**Goal:** Copy the entries between the lines holding "Open the Color slot option" and "should pyautogui.click(x=1332, y=100).", inclusive, with "dropdown" changed to "drop-down" and nothing else altered.

[Dataset records]
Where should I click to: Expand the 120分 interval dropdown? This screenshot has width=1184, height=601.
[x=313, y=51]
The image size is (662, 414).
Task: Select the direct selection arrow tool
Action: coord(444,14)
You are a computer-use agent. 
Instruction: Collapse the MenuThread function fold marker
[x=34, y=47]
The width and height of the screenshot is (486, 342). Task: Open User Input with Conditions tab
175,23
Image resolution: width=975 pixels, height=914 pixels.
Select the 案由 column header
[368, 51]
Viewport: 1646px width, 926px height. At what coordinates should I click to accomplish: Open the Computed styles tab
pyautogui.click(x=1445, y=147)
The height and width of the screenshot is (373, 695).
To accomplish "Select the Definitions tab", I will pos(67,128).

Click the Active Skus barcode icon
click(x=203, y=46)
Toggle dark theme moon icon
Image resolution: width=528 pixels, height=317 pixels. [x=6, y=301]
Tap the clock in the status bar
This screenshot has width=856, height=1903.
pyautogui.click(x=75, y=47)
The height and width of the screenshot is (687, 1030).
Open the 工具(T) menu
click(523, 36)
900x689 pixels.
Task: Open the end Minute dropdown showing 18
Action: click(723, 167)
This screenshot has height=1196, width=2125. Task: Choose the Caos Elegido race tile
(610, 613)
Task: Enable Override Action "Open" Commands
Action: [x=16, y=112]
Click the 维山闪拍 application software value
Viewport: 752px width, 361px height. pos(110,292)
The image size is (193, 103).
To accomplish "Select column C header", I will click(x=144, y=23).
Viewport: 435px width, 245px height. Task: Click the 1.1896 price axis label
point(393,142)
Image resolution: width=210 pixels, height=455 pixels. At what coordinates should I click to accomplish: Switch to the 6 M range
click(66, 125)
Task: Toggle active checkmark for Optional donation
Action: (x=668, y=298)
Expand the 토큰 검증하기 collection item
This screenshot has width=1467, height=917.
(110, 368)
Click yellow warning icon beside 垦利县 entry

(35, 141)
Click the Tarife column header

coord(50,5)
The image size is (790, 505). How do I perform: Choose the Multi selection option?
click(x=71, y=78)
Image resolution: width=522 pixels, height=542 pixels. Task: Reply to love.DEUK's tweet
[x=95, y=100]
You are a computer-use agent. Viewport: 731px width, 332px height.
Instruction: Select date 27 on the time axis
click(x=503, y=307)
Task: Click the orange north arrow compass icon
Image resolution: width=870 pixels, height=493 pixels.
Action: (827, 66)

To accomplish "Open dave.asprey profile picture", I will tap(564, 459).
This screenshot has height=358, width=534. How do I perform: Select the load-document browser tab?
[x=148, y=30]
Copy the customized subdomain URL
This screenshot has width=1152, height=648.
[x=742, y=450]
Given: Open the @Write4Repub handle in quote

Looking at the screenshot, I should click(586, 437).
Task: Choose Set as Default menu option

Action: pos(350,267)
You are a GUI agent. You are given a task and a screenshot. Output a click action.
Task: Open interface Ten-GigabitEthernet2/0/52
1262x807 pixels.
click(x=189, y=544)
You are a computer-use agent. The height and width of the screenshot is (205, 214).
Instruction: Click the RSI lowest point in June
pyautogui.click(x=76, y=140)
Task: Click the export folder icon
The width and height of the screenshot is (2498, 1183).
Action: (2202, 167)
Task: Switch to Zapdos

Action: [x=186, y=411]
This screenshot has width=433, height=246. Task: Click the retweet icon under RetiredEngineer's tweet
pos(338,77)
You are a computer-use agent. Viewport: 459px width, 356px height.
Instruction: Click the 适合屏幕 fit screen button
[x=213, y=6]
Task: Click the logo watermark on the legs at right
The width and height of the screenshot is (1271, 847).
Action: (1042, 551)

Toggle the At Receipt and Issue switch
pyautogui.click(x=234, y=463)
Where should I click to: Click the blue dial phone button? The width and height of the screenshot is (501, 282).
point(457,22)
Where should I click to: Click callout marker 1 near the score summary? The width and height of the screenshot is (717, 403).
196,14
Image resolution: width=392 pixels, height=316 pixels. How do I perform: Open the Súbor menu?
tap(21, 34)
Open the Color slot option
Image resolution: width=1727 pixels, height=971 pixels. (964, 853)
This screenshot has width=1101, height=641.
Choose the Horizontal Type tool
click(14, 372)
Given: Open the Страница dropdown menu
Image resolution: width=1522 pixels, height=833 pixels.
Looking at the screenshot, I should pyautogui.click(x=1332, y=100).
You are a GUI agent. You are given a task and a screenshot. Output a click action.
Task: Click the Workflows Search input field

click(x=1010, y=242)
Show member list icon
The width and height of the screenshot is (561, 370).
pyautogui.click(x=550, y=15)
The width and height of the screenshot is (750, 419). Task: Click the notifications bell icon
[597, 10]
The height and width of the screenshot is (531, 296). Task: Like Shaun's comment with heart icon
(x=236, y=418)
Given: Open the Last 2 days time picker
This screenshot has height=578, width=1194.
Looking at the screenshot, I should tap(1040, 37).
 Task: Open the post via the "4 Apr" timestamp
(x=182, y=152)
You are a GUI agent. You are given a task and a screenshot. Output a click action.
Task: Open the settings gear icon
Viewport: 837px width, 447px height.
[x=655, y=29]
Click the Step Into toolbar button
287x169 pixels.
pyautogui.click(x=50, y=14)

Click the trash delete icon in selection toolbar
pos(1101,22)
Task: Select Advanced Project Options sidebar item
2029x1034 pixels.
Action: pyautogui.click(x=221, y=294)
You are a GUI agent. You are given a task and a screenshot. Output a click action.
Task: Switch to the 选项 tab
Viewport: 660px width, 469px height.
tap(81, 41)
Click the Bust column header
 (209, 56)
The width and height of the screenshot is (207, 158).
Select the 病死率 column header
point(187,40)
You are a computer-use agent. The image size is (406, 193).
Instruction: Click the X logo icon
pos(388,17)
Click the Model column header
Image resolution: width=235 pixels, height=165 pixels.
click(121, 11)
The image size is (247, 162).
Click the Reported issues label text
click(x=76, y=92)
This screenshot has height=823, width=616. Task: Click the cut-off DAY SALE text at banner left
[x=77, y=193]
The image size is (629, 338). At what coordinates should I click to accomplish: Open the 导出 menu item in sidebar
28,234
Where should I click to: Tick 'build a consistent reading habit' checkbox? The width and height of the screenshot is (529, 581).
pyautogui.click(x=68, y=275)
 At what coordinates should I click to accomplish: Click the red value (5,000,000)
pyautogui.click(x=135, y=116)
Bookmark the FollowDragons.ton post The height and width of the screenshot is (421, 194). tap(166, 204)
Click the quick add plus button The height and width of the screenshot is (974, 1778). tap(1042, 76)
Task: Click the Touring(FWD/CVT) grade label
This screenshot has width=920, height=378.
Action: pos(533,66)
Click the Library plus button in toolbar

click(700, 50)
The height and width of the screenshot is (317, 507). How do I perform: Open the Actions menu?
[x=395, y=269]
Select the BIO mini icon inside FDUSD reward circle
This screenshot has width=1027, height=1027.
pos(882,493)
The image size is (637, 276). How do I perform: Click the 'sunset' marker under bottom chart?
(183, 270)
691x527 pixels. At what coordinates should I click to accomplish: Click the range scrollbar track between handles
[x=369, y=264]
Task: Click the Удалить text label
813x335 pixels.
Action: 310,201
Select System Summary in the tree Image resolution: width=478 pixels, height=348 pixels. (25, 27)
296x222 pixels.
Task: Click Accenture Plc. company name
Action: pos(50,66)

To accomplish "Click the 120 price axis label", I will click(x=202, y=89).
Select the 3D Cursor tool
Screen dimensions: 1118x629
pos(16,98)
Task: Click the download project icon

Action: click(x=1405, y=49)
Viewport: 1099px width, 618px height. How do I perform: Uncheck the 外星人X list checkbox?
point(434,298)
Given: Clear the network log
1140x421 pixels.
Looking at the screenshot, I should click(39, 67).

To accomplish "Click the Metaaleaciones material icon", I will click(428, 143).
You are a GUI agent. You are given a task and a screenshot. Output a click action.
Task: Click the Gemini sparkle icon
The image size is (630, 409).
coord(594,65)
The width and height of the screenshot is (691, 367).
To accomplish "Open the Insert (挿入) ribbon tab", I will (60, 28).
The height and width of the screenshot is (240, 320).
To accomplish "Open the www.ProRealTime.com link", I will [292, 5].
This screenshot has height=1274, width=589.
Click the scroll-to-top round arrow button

**In response:**
Open the Color slot option
Image resolution: width=1727 pixels, height=971 pixels. (964, 853)
This screenshot has width=1101, height=641.
Choose the Horizontal Type tool
click(14, 372)
Given: Open the Страница drop-down menu
Image resolution: width=1522 pixels, height=833 pixels.
Looking at the screenshot, I should pyautogui.click(x=1332, y=100).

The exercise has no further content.